A second question regarding this is how these numbers change when more than one GPUs are used. I have made the same profile with four GPUs, but the number of calls only slightly increases, whereas I would expect about four times as many kernel calls. Does the way nsys is attached to the application distinguish between different GPUs in any way?
I would recommend opening your .nsys-rep file in the GUI and looking at the timeline. In particular I wonder if the memory transfers host->device are optimized well, which is easier to see in the timeline than from stats output.

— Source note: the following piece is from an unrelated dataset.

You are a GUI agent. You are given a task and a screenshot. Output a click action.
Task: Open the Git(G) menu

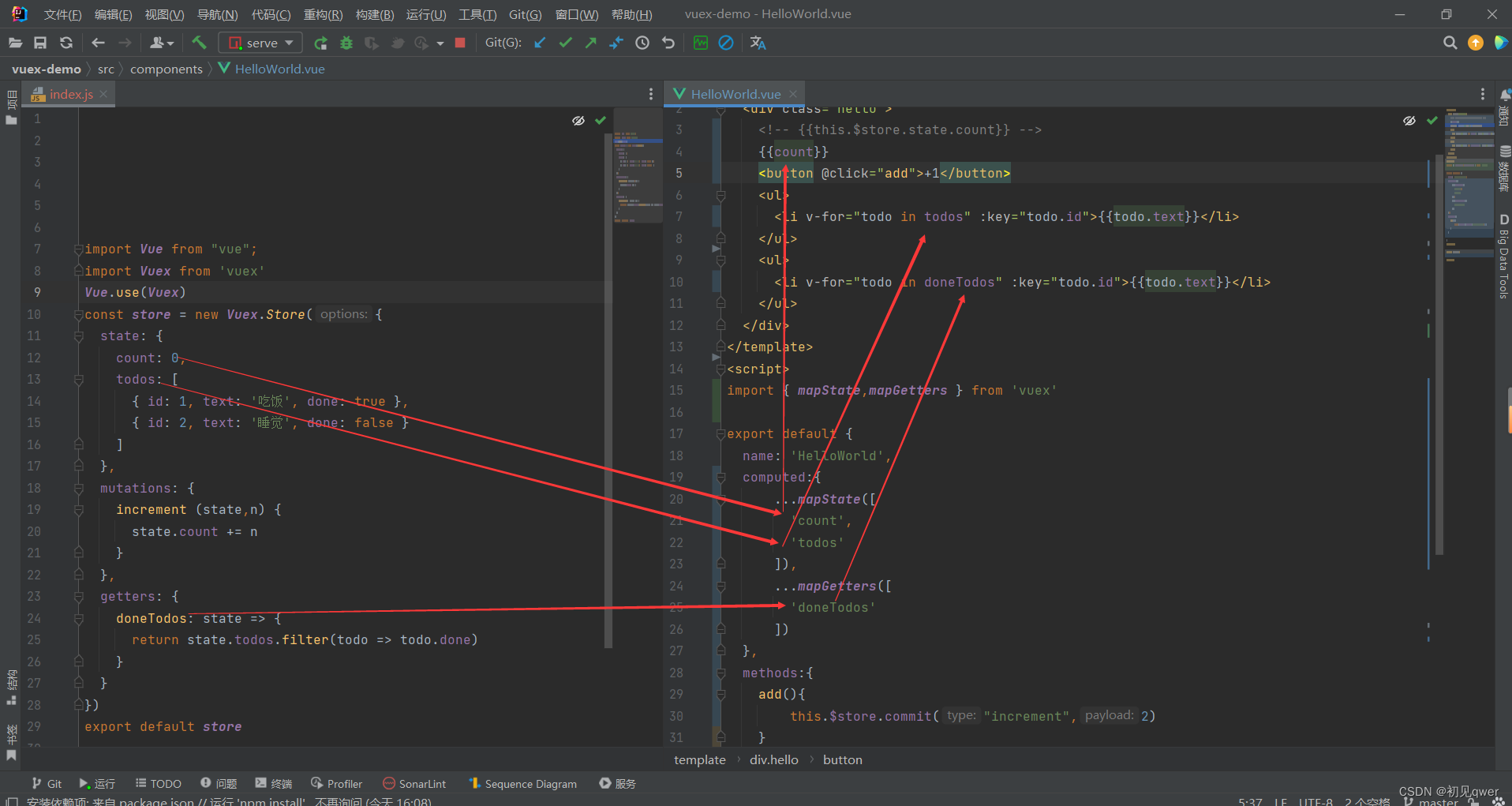(525, 14)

I’m also a little unclear by what you mean by more than one GPU here. If it is the same program being run on more GPUs, it should still be the same amount of work beign done, or basically the same number of kernels, modulo whatever extra is needed for splitting up the work. If you mean that you are now running multiple copies of the work, or the work on each GPU, are you launching them all inside Nsys?
I already tried to investigate the timeline in the GUI, but it is to large for my RAM. I guess that I need to figure out how I can reduce the problem size in order to have shorter runs. I’m working on run on a Grace Hopper system, which might give hints towards the influence of memory transfers.
I don’t really understand why the optimization of the memory transfers would influence the time that it takes for the kernels to be launched.
The application uses torch.multiprocessing to distribute to work on the GPUs. I was thinking about your statement about how the kernel calls are distributed and you are right because each GPU needs to call fewer kernels for each training batch.
you are running for ~20 minutes. Can you use delayed start, duration, or nvtx ranges/cudaProfilerStart/Stop to limit the run? You really only need an example iteration or two.
If you are really focused mostly on the CUDA usage you might want to remove the CPU sampling.
Thanks, with your hint, I was able to generate a considerably smaller output file, about 60MB. This can easily be displayed in the viewer.
In the profile I see chunks of identical blocks consisting of various kernels and cudaMemcpyAsync in between them. My assumption is now that the inflated accumulated time of cudaLaunchKernel is to a certain degree made up from waiting times of kernels for CUDA streams. Is there a way to extract that wait time from the profile?
My original goal was to estimate the overhead incurred by kernel launches. I made a test consisting of a loop calling a kernel which does nothing:
empty_kernel<<<1,1>>>();
long long t1 = get_nanoseconds();
for (int i = 0 ; i < N; i++) {
empty_kernel<<<1,1>>>();
}
long long t2 = get_nanoseconds();
I need to do one kernel call beforehand because that comes with a larger overhead since it needs to initialize the CUDA runtime. With this test, I measure about 2μs per call.
I’m going to ask @jyi to answer on the wait time issue.
I am also going to recommend that you run the expert system rule for async memory, and make sure that you aren’t winding up with synced calls. You can find this rule in the GUI by using the drop down in the event view pane (bottom screen):
Is there a way to extract that wait time from the profile?
I’m not sure which specific wait time you’re referring to, but the only one currently available in the stats system is the queue wait time between the launch call and the kernel execution. You can check nsys stats --help-reports=cuda_kern_exec_trace for the column descriptions.